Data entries
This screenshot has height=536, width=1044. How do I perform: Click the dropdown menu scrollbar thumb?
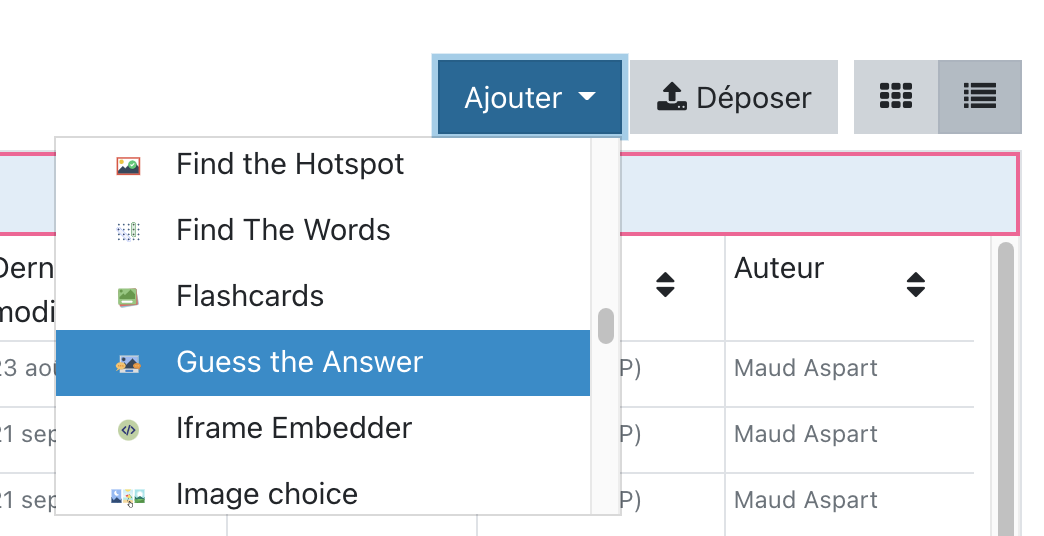[605, 326]
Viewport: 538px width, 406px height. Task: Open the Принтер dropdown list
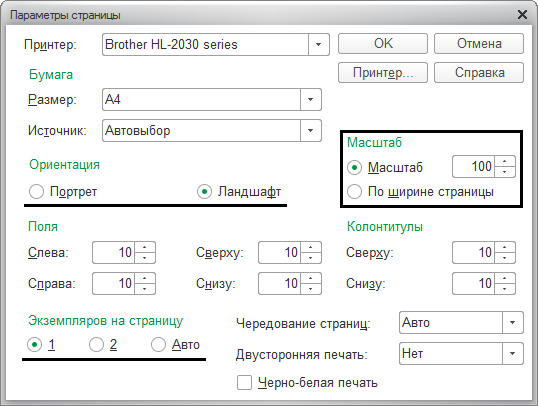pos(319,44)
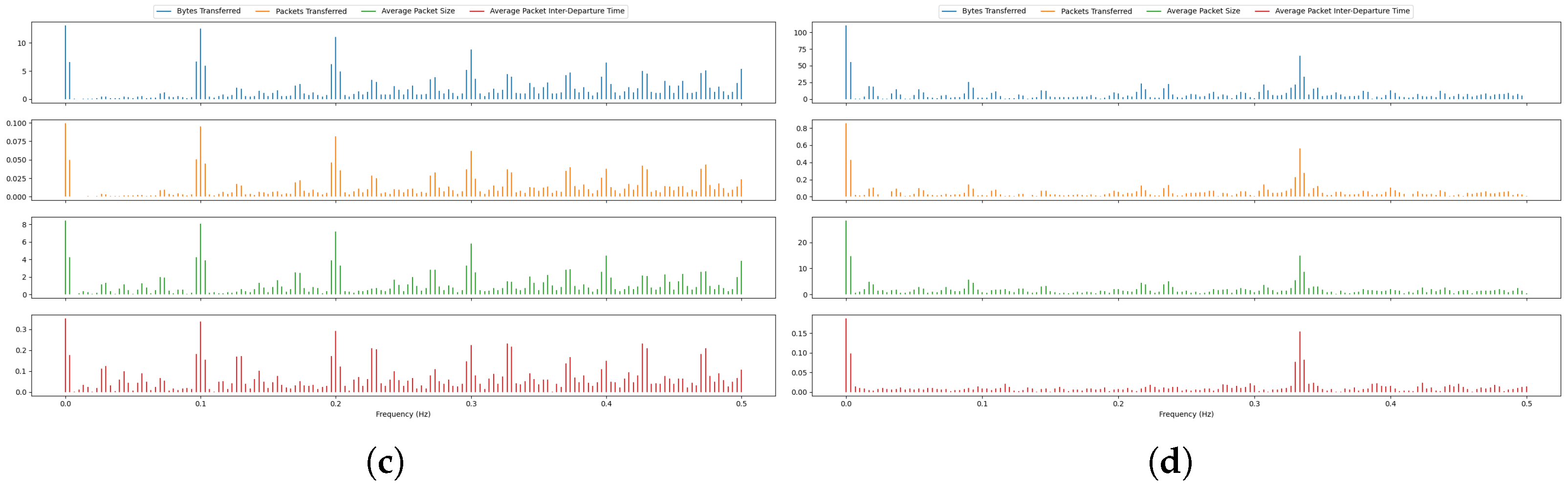Click the (c) subfigure caption

(385, 463)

Exercise goal:
Drop the pictures and copy the data exactly.

Answer to this problem:
This screenshot has height=536, width=1044. How do I perform: Click the dropdown menu scrollbar thumb?
[605, 326]
Viewport: 538px width, 406px height. Task: Open the Принтер dropdown list
pos(319,44)
Click the (c) subfigure caption

(385, 463)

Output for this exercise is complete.